Especialista em Psicoterapia da CVAMS orienta capacitação dos profissionais na área da saúde mental em S. Vicente

A especialista em Psicoterapia Neusa Araújo, do sub-comité para a Saúde Mental da Sociedade de Médicos Cabo-verdianos nos Estados Unidos (CVAMS), orienta hoje e amanhã, uma ação de capacitação profissional na área da saúde mental, dirigida aos psicólogos e assistentes sociais do ICCA, Comunidade Terapêutica, delegacia de Saúde de S. Vicente, Cadeia da Ribeirinha e do CAPs. Durante dois dias, estes profissionais vão partilhar conhecimentos técnicos e científicos, dialogar entre si e fortalecer a articulação a nível institucional. 

Segundo Neusa Araújo, a formação propoe fortalecer o relacionamento intencional de mudança, através dos parceiros, razão do intercâmbio com estas instituições mindelenses. Disse ainda que a CVAMS tem um modelo “Trauma Informed Care”, que se sustenta no sistema de saúde e na área de saúde mental. “São Vicente, Fogo e Santiago são as ilhas onde pretendemos desenvolver um trabalho contínuo de capacitação destes profissionais, junto com universidades, centros comunitários e outras entidades”.  

Defende que é importante transferir conhecimentos de práticas de cuidados de trauma através de uma lente clínica que vem do coração, que já é feita em Cabo Verde de forma inconsciente. “Estamos aqui apenas para reforçar, para dar aos psicólogos e assistentes sociais na área clínica mais ferramentas”, sublinhou, indicando que o segundo objectivo é entender como S. Vicente e outras ilhas estão a tratar a questão do “Dual Diagnosis”, ou seja, do uso de substâncias em pessoas que já têm diagnósticos de depressão, bipolaridade, distúrbios ou outros problemas de saúde.“A saúde mental é quase 50% da saúde geral. Então, a saúde comportamental integrada baseia-se no “Dual Diagnosis”. Significa que, todos os profissionais – psicólogos, assistentes sociais, médicos e enfermeiros – fazem parte deste modelo.“

Neusa Araújo propõe ainda uma visão inovadora, que é cuidar do cuidador, com amor e movimento, através da terapia do som. Diz esta psicoterapeuta que os próprios profissionais precisam de atenção, tendo em conta que, por causa do seu trabalho, acaba por entrar nas casas e na vida das famílias e das comunidades e traz muitos dos problemas diagnosticados para si. “O trauma vicário é sério. É experienciado pelo profissional. Estamos a falar de stress e outros.  E os profissionais não poderão tratar os pacientes usando o modelo “Trauma Informed care” se não se auto-cuidarem ou sem uma avaliação pessoal.”

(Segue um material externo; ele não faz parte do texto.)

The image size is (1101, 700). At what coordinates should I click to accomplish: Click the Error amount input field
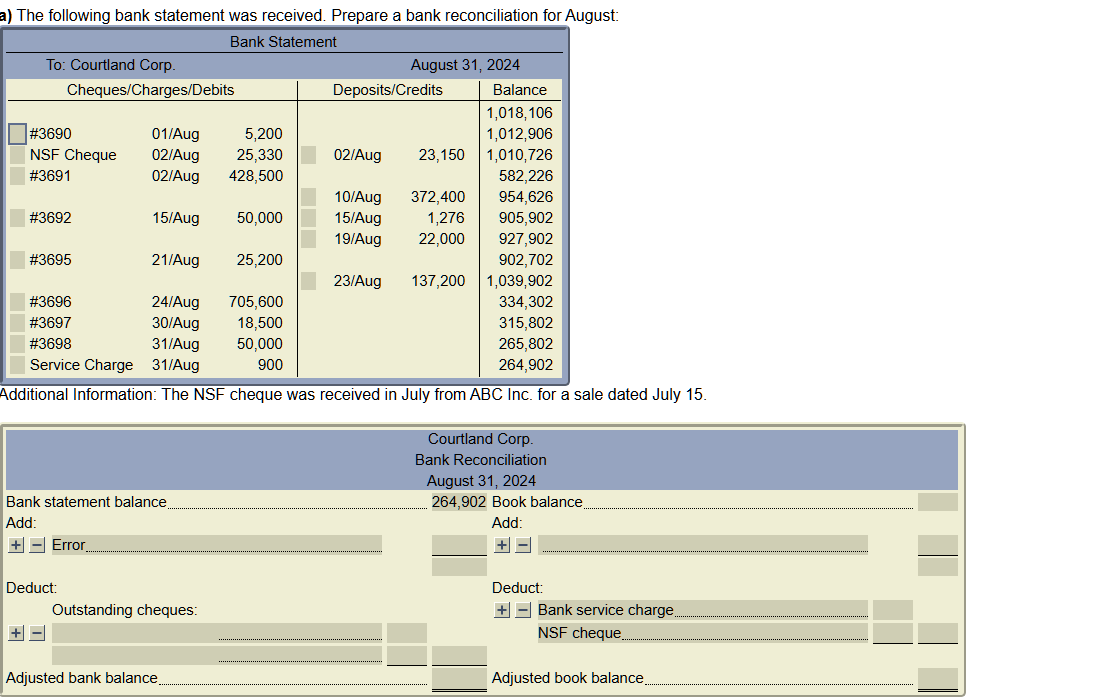pyautogui.click(x=459, y=544)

Em pauta estão ainda temas como a gestão de crise, o atendimento de pacientes alterados ou mentalmente desregulados, aprendizagem, entre outros. Estão previstas intervenções, a partir dos EUA, de outros dois especialistas. “Estamos aqui para partilhar, para ouvir, e, no final, vamos apresentar um plano estratégico, especificamente para S. Vicente, envolvendo todas as partes”, assegurou. 

Do lado do ICCA, a delegada esclareceu que este encontro surgiu na sequência de um outro realizado no ano passado, junto com a CVAMS, e que correu muito bem. “O nosso objectivo é continuar esta troca de experiência entre profissionais da área de saúde e de ação social. Os trabalhos vão decorrer de forma restrita, mas também aberta ao publico”, frisou Diva Gomes, realçando que este evento representa uma oportunidade para se atualizar com especialistas da área, discutir casos reais e práticas clínicas, fortalecer redes locais e institucionais e construir estratégias sustentáveis para a saúde mental na região. 

“Esperamos sair daqui com mais noção daquilo que é a realidade da ilha de S. Vicente relativamente a essa problemática, mas também com um novo olhar, se calhar muito mais esperançoso daquilo que pode ser a nossa atuação futura.” Em suma, diz Diva Gomes, com um mapeamento da situação e uma estratégia, ter um enriquecimento a nível técnico e científico e adoptar instrumentos de avaliação utilizados nos Estados Unidos, adaptados à realidade cabo-verdiana.